In the house pricing feature engineering, professor talks about new features such as the area of the plot X1X2, where two features are multiplied to give a new feature say X3=X1X2

But in the neural network, if we give input only X1 and X2 and apply ReLU to each layer, is there anyway the neurons can provide output based on X3(or any other feature different from what we have given as input), without us explicitly mentioning that?
Or is it always going to be a function of X1 and X2 and there modifications as the complexity of subsequent layers increases?

It’s difficult for NN to give you X1 * X2 in general.
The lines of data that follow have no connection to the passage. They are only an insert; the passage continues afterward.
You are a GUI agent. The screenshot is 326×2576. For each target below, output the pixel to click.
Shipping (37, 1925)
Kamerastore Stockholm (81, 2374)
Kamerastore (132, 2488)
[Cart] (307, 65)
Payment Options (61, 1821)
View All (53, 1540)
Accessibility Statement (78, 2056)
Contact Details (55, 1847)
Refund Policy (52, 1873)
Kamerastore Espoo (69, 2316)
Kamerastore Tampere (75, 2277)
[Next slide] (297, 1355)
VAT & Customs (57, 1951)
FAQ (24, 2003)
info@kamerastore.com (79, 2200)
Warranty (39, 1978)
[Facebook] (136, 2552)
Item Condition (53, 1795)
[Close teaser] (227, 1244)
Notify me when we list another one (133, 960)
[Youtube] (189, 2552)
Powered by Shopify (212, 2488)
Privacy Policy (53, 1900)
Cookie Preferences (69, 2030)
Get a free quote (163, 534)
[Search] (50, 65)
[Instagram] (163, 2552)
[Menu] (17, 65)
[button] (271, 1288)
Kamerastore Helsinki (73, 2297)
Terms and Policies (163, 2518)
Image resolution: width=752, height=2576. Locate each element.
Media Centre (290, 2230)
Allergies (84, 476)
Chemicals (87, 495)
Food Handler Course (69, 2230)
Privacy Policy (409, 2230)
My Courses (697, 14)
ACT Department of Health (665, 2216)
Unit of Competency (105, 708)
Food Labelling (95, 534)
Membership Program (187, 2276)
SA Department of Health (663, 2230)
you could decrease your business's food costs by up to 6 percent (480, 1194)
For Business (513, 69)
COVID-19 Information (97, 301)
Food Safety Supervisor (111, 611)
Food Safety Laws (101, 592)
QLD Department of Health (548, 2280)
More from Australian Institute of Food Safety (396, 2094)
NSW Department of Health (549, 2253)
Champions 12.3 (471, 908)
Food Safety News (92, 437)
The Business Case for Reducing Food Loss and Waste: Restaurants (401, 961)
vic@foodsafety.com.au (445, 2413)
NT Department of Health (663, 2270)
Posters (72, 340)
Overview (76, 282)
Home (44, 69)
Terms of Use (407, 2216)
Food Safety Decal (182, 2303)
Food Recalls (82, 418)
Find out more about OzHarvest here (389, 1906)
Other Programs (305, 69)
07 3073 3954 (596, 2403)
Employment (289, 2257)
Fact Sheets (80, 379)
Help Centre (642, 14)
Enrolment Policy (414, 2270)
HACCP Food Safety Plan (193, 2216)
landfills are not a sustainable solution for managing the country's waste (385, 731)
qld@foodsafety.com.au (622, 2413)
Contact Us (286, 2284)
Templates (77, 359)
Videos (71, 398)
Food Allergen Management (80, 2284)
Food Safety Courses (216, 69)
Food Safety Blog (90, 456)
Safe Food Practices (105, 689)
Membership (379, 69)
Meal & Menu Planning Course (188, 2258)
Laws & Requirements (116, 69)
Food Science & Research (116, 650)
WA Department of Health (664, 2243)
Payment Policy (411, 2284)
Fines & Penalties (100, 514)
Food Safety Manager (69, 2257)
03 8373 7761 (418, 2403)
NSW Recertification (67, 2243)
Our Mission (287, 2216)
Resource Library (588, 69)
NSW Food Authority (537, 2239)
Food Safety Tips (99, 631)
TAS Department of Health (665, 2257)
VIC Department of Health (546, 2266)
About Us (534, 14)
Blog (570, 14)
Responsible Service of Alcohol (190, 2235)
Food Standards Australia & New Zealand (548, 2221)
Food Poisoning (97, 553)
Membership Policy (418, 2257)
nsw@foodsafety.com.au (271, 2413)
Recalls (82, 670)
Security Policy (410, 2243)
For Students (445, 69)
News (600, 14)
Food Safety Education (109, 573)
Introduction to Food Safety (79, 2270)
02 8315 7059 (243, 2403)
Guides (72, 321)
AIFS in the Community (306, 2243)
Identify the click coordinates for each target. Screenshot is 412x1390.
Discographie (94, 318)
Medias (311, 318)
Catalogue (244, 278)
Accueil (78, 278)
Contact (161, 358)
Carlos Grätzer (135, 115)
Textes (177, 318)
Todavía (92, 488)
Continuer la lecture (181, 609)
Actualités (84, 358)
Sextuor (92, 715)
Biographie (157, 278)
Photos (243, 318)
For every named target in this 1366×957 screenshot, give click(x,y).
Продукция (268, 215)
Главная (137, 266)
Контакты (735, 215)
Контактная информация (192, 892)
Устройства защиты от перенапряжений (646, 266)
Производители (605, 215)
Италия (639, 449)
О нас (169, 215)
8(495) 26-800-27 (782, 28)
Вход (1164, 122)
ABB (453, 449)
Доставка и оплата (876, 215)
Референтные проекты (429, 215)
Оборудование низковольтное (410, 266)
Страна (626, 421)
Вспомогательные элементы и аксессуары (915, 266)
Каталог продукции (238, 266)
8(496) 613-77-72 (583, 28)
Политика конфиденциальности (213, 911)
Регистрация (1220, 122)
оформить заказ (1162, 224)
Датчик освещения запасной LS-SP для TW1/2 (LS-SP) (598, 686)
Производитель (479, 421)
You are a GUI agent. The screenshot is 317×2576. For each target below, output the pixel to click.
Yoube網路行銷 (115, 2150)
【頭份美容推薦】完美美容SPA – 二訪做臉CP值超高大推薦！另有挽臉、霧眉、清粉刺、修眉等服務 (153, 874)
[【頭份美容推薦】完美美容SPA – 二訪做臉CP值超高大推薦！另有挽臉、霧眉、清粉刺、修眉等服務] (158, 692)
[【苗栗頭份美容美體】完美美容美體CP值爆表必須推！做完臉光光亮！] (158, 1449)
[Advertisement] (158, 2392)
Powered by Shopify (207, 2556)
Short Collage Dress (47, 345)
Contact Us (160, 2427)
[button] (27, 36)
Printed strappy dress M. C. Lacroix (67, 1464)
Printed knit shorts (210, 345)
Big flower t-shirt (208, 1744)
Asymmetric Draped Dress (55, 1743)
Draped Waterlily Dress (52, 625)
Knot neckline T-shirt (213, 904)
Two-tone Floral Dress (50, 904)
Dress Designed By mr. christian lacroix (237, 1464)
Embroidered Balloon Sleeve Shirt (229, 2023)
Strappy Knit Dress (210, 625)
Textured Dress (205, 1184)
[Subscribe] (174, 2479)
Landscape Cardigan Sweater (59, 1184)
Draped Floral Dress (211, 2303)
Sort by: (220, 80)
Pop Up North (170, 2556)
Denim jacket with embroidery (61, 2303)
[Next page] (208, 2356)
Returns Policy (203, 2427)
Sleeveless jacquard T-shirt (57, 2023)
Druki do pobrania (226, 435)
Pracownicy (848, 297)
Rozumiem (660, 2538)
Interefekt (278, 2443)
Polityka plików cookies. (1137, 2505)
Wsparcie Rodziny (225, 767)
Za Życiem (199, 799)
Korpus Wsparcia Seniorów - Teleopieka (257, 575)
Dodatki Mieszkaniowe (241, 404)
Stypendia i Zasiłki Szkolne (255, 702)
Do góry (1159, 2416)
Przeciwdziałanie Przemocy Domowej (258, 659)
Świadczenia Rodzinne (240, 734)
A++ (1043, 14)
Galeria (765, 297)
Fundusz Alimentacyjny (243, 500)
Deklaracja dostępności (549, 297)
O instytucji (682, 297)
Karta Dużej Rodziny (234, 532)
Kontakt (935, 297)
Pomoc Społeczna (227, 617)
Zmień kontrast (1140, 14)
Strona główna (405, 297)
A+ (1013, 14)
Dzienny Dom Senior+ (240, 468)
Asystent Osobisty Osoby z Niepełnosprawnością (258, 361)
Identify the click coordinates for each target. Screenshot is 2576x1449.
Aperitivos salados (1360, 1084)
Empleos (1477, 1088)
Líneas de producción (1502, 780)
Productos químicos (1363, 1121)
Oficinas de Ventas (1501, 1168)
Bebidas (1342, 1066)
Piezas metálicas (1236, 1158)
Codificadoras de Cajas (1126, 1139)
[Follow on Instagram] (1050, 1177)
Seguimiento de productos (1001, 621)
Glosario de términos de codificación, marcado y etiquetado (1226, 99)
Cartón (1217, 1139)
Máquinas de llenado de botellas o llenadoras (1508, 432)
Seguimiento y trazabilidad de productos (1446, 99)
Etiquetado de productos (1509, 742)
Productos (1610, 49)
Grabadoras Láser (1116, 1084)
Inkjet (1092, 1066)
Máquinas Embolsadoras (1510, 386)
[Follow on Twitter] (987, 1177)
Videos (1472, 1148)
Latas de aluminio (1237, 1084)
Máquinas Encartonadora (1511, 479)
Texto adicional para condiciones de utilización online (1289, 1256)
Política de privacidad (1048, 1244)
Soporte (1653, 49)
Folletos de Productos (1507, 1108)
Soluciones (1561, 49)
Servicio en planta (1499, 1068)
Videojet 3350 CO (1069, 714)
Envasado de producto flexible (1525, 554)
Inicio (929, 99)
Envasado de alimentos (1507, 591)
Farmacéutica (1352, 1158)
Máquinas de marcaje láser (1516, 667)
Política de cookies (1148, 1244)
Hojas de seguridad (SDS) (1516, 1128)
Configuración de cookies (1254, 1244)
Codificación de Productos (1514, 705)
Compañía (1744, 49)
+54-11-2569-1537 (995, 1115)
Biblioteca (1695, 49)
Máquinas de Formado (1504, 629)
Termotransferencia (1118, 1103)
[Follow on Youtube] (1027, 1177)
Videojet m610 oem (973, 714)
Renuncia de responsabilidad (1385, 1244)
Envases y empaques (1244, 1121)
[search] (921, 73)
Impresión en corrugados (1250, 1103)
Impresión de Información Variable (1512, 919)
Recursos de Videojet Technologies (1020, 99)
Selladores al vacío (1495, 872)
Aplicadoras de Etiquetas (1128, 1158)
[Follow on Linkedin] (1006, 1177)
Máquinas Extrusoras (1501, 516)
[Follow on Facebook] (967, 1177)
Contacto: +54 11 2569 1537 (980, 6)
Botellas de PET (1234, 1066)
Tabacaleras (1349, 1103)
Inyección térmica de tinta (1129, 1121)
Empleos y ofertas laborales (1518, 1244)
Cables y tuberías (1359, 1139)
However, it’s possible for NN (with ReLU, for example) to approximate X1 * X2 within a certain range of X1 and a certain range of X2.

The difference between the two is, your X1 * X2 is exact, but NN’s is just an approximation. You may go to C2 W2 Optional Lab: ReLU just to see what I mean by approximation using ReLU.

I want to show you another demo, that you can also try it yourself here.

(You may need to examine my screenshot or check out the website yourself to see what I am talking in below)

If we supply the feature x1x2 to the model like below, the model is able to classify the samples perfectly even with just one layer and one neuron.

However, if we don’t give x1x2 to the model, we need at least 2 layers and 5 neurons in total to approximate x1x2 with separately x1 and x2, and the approximation doesn’t look perfect as well - because it has no intention to really approximate x1x2, its intention, as driven by minimizing our cost function, is just to find boundaries to correctly classify the samples.